1. ITV Report

Giant lizard found in park days after a royal python seen in south London

A giant lizard measuring nearly 4ft was spotted roaming in a park in south London.

Credit: Blue Cross

The Blue tegu, measuring 46 inches from nose to tail, was found abandoned in Morden Hall Park.

The male reptile, thought to be between three and five years old, was chipped, and registered to a French company.

Credit: Blue Cross

Tegus are an omnivorous species which live in tropical rain forests and deserts of east and central South America and can run at high speed.

If threatened they can whip their tails to swipe at aggressors and can even charge and inflict a painful bite. They often use this method in territorial defence, with the mouth open and front legs held wide to look more threatening.

Credit: Blue Cross

Adult males are much larger than the females and can grow to lengths of nearly five feet.

It's very rare that we get reptiles handed into us, we've certainly never seen anything as large as this.

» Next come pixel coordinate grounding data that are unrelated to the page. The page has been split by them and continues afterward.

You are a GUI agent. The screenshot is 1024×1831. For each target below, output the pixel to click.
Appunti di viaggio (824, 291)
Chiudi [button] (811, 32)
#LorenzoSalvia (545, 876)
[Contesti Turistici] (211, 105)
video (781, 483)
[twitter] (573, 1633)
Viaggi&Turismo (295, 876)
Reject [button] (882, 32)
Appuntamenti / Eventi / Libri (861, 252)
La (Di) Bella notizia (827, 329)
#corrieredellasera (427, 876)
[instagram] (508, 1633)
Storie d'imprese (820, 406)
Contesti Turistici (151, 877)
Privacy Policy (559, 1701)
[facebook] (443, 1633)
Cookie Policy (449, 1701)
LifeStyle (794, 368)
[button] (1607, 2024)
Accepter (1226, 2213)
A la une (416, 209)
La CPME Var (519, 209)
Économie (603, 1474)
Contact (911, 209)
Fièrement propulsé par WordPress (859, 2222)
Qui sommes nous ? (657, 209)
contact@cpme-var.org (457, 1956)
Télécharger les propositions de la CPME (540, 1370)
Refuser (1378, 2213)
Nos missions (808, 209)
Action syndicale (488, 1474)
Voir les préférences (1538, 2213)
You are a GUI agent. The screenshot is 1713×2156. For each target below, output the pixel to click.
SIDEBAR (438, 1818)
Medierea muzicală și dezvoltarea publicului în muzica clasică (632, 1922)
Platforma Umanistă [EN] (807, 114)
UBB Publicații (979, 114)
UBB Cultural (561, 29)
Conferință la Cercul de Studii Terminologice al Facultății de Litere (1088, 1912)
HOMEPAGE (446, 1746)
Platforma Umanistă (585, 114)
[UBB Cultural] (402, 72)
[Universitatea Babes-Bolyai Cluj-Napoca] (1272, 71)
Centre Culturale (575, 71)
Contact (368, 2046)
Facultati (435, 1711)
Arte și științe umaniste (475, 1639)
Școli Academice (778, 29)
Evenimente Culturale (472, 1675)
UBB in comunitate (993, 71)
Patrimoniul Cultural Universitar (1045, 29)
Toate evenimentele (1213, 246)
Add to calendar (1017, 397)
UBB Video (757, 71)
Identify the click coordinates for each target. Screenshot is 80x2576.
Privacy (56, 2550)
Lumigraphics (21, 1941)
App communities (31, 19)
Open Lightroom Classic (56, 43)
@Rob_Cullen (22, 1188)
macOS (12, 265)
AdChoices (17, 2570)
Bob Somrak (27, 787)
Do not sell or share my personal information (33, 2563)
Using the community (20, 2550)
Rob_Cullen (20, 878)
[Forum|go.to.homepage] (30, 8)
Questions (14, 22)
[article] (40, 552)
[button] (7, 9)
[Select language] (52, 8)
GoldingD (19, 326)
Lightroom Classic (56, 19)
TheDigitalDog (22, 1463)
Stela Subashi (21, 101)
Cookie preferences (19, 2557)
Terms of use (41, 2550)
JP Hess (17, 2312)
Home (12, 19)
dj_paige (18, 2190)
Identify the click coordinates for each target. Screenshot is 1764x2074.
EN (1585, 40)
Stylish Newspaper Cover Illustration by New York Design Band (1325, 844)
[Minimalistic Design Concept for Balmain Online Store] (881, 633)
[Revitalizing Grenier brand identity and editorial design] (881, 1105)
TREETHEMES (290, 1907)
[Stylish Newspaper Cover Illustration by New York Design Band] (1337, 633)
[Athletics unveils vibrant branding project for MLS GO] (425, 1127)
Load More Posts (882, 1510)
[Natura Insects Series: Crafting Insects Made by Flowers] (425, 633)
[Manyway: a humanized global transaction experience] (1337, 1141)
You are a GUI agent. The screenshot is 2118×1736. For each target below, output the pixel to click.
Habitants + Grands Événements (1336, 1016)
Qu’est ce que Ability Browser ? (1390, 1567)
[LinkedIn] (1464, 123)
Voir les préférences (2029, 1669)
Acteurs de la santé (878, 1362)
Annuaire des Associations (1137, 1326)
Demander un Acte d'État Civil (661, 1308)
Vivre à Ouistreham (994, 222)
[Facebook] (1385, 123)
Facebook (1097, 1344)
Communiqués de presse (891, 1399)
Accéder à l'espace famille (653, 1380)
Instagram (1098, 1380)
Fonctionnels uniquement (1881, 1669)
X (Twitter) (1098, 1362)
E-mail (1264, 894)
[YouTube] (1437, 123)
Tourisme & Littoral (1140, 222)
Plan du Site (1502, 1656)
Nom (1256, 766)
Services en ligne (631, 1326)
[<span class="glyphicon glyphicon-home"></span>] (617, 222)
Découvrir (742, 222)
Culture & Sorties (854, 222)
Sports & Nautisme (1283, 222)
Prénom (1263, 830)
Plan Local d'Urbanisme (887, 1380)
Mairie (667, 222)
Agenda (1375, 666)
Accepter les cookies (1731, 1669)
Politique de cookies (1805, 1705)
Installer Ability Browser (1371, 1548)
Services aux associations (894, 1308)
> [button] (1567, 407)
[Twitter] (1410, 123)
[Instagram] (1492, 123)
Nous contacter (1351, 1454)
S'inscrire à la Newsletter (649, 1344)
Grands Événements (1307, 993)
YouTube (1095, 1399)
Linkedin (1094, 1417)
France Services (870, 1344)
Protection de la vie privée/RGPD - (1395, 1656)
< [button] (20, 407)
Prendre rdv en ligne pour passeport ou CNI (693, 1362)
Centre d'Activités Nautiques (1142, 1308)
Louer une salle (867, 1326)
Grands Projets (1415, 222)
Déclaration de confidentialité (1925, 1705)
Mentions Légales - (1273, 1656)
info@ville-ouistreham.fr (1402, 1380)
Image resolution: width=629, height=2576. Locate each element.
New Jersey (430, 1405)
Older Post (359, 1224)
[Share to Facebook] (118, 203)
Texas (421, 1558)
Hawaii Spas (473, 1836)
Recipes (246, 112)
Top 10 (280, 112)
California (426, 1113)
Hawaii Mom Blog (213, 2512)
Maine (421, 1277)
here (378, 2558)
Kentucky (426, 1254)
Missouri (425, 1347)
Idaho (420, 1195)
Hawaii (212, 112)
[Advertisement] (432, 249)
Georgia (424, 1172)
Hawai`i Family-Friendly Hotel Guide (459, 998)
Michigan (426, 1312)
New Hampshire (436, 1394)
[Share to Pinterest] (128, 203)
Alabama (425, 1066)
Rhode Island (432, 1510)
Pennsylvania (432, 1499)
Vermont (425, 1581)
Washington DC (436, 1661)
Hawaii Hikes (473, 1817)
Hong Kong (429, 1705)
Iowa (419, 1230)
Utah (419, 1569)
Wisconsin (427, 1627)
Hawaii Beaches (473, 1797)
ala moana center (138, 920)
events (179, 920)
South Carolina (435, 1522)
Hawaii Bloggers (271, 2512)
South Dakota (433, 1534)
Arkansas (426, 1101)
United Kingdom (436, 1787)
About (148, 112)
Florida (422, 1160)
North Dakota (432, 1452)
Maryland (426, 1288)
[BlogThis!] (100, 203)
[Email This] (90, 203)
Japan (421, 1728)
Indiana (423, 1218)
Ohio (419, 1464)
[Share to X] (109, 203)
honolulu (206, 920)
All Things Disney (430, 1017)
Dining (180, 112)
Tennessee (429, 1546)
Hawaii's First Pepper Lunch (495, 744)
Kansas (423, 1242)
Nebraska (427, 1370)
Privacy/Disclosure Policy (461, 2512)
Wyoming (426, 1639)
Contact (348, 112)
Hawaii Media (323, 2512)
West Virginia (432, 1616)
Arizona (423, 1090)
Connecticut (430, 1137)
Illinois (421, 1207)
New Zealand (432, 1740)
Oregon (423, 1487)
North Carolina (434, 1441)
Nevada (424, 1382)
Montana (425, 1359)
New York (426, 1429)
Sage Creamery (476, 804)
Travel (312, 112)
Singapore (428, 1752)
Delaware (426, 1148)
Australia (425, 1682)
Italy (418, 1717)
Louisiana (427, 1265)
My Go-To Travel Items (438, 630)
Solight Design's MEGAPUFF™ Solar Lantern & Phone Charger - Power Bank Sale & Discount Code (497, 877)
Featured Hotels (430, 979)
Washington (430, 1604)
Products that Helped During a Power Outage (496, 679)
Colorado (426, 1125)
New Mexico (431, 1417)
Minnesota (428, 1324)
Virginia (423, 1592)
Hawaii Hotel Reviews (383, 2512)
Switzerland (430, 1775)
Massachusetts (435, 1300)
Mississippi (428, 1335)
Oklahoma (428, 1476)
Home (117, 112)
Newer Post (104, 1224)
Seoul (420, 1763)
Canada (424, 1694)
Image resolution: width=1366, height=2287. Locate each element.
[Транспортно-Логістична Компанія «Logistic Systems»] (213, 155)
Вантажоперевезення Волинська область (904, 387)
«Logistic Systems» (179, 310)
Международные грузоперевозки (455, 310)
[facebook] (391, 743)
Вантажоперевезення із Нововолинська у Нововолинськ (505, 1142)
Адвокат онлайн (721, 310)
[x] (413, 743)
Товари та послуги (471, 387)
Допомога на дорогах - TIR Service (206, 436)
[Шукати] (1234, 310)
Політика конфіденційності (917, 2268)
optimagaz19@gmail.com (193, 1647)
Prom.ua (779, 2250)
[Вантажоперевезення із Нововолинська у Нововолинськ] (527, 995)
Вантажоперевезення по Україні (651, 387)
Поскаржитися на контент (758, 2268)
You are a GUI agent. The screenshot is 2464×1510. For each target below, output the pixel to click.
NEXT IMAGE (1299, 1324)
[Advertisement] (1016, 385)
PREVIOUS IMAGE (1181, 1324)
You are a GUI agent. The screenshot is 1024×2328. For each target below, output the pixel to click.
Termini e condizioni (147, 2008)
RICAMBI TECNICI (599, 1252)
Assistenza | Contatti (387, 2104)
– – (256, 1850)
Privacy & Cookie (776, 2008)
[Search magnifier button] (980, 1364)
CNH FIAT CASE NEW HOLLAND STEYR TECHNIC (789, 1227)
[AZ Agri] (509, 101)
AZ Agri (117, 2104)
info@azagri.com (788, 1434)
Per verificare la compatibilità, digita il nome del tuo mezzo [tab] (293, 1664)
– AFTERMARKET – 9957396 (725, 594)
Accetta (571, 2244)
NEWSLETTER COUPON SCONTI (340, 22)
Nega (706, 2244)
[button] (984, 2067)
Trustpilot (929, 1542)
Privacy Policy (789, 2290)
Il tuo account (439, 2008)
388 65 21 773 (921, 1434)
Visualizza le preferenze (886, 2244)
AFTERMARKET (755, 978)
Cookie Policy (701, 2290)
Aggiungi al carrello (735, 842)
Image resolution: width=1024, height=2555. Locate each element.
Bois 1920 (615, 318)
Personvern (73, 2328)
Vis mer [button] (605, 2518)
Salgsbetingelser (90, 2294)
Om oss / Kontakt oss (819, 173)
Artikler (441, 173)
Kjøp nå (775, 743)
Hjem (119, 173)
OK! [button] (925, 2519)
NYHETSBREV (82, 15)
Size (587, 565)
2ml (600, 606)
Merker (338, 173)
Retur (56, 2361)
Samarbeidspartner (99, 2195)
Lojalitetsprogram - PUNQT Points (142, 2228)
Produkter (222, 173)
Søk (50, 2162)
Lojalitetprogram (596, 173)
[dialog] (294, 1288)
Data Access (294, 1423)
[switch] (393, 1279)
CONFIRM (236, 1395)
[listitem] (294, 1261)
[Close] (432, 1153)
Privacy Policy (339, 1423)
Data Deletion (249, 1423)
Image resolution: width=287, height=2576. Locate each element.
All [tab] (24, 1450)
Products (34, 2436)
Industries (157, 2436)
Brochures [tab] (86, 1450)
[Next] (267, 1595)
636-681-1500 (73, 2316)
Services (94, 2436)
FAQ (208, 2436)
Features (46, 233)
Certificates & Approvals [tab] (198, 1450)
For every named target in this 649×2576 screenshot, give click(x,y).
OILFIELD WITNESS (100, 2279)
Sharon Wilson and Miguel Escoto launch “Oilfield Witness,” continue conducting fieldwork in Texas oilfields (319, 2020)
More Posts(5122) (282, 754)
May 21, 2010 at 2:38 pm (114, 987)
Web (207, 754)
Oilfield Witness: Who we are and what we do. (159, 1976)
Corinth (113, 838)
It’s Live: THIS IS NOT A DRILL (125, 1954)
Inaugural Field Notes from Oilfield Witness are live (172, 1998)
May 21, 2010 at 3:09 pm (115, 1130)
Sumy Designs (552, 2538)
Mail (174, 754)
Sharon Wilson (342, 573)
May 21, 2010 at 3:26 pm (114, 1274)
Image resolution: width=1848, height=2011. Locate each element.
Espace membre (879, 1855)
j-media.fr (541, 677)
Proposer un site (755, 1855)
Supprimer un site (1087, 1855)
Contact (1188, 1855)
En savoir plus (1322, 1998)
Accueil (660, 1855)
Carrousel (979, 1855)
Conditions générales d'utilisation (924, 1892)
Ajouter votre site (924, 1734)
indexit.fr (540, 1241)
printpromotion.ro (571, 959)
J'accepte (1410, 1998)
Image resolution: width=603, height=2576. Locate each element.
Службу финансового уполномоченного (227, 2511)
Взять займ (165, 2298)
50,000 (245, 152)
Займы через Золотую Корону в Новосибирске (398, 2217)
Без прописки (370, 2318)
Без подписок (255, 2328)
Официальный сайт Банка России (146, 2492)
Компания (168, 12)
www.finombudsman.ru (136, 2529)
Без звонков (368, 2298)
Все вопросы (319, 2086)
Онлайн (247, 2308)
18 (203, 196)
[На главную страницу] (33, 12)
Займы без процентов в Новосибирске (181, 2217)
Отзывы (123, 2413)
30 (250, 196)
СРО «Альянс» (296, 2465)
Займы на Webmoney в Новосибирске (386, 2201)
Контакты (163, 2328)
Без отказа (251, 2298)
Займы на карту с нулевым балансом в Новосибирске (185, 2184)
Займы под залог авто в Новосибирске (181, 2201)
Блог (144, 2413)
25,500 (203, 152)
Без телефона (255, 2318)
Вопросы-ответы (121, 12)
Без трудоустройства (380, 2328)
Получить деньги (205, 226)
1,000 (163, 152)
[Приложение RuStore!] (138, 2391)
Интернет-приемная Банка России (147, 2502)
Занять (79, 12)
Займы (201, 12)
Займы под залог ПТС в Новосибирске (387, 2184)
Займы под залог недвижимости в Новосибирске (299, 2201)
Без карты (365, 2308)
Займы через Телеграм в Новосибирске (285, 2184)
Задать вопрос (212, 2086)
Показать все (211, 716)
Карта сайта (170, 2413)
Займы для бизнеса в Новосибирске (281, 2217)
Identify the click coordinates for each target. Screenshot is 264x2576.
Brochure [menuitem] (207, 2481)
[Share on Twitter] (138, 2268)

We were not sure what it was at first. It's the first tegu we've seen here at Merton. It's lucky to be alive given the recent bitterly cold weather.

We understand that people's circumstances can change and would always urge pet owners to reach out to their nearest animal charity for help if they are struggling with a pet rather than abandoning them to fend for themselves.

– Elise Smith, deputy nurse manager at Blue Cross Merton
Credit: Blue Cross

The Blue Cross Animal Charity generally treats cats, dogs, small animals such as rabbits and guinea pigs at their animal hospitals.

When other species and wildlife are brought in then the team will provide emergency care if needed but will then contact local organisations with more specialist expertise to take on the animal.

Luckily the tegu found a home with Harry Craft, a reptile expert who was recommended to Blue Cross by the exotics team at the Royal Veterinary College.

I'm currently treating the tegu with an injection as he has a respiratory infection. If left without treatment, the infection could have proved fatal but he is making a good recovery.

It's clear that he hasn't been fed the correct diet which has led to him being overweight.

Tegus, like any reptile, require expert care and if they are not handled regularly, they can show aggressive behaviour. If upset or stressed they will start to make a huffing sound before whipping their tail. A tegu can charge and inflict a painful and damaging bite, strong enough to take off a finger.

Exotic animals have extremely complex welfare needs which are very difficult, if not impossible, to meet in the home environment. For the inexperienced, it can be difficult to care for many of these animals in a domestic environment and as a result the animals' welfare can suffer and members of the public put at risk.

– Harry Craft, Student at Royal Veterinary College

Blue Cross advise people against getting exotic pets and have reissued their call on the Government to review exotic pet regulations.

A report carried out by the pet charity in 2016 found tens of thousands of exotic animals easily available online for sale.